Turns out, I love stretch assignments.  For me, stretch assignments are big goals that I’m not sure I can accomplish when I set out.  The reason I even contemplated signing up for the half marathon was that I’m not sure I could actually do it.  I know that the process of trying to do it would force me to grow and do things I maybe didn’t think possible.  Alas, I decided not to run the half marathon because the risk to my body was not worth it to me.  But I am now on the path to identify a different stretch assignment in the arena of my physical health.

All of this got me thinking about the power of stretch assignments.  These kinds of assignments and goals can be a little scary for both individuals and managers because they appear to have a lot of risk involved. But, the risk goes away if you truly believe these two things:

  • Long term growth is more valuable than short term comfort.  
  • Failure isn’t permanent, it’s one of the best ways to learn and grow.  
If you truly believe in these two things, there is very little risk in stretch assignments.  In fact, you may start to wonder why you would want anything but a stretch assignment if you are looking at the big picture.  
Stretch assignments show up in our personal life and our professional life.  As an example, I agreed a year ago to serve as the Chair of the Board of Directors for Habitat for Humanity here in Omaha.  At the time, I was somewhat reluctant to take on the role because I didn’t feel that I was sufficiently qualified.  Despite my reservations, the Board Chair at the time and the CEO of the organization assured me that I was the right person for the job.  So, I said yes.  My term starts in January.  I still think I’m probably not fully qualified for the role, but I’m learning already and I’m going to do my very best to serve the organization over the next year.  I am going to be stretched.  
So, if you want to create, find or assign stretch assignments to fuel growth for yourself or others, here are some of the components of a great stretch assignment.  
  1. Motivation.  Taking on a stretch assignment that isn’t connected to something you care about is a recipe for disappointment.  If I wasn’t serious about my health, I wouldn’t even consider a marathon because the struggle of the process would wear me down quickly and I would need the commitment to my health to power me through the tough times.  The same is true if you are a leader who assigns others to stretch assignments.  The best stretch assignments connect to the interests, passions or desires of an individual.  

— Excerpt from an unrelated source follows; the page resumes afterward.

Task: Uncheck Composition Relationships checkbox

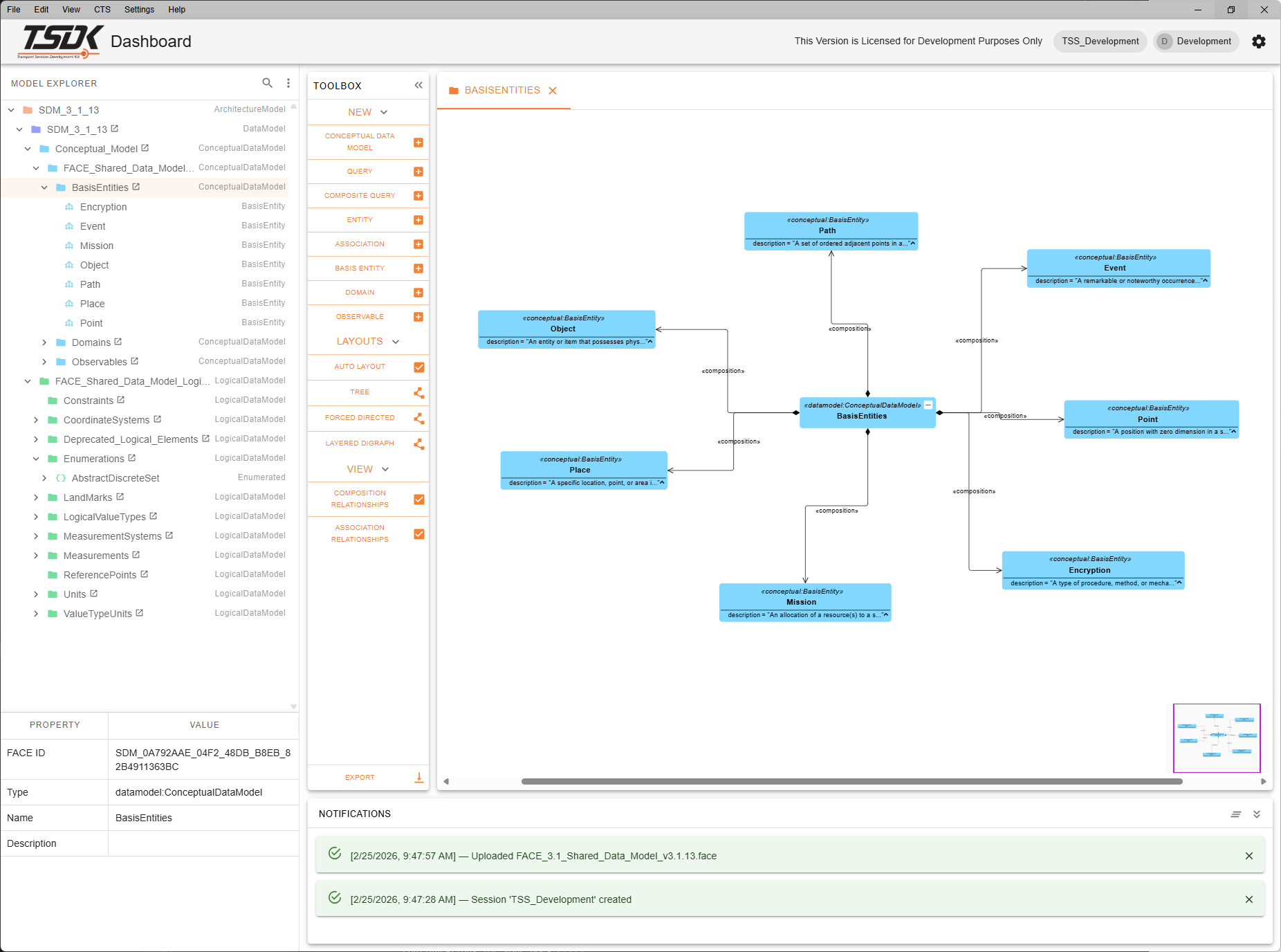Action: [418, 500]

  2. Real possibility of failure.  A legitimate stretch assignment is one where it’s almost as likely that you will fail as succeed.  From a learning perspective, I always use this quote to remind me of the importance of failure in motivating learning: “The moment you become more serious about knowing how to swim is right before you are about to drown.”  Feeling the breath of potential failure on your neck as it stands right behind you is a huge motivation.  The higher the likelihood of failure, the more “stretch” will be involved and the more learning that is likely to occur.  
  3. Discomfort.  We don’t learn when we are comfortable.  Comfortable means safety.  Safety isn’t bad, but safety is the opposite of growth.  In order to stimulate human growth requires getting uncomfortable.  Feeling uninformed is uncomfortable.  Feeling inadequate or under-skilled is uncomfortable.  Feeling like you are going to be exposed for these things is really uncomfortable.  And yet, that’s when our brains respond and our learning accelerates.  

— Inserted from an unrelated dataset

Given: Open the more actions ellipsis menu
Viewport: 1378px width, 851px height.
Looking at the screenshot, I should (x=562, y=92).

  4. Support.  I’m not talking about a safety net kind of support, but rather the kind of support that will help you learn and process the situation as you go.  Do you have mentors who can share wisdom with you?  Do you have people who will lend you support?  When my wife ran the marathon last year, she had a lot of support.  One of her friends signed up to run it with her.  They trained together.  When one wanted to quit, the other would pull them through.  She also had me to encourage her and make sure she had the time to train adequately.  She had no safety nets, but she had support to help her along the way.  
The end of the year is a time of reflecting and planning.  As you reflect on 2011, consider how much you were stretched this year. Aren’t sure?  Ask how much failure you risked this year–that will help reveal the answer to you.  And if you didn’t stretch, what growth or opportunity did you sacrifice?  If you did stretch, what did you gain?  
And, as you plan for next year, think about how much you desire to grow or grow others.  If growth is important, if development is key, then stretch assignments are critical.  Put yourself and those you lead in stretch assignments.  Because as real as the potential for failure is when you do it, the rewards are exponentially greater.  Succeeding at a stretch assignment not only provides amazing learning, but it builds confidence and creates an appetite for greater challenge.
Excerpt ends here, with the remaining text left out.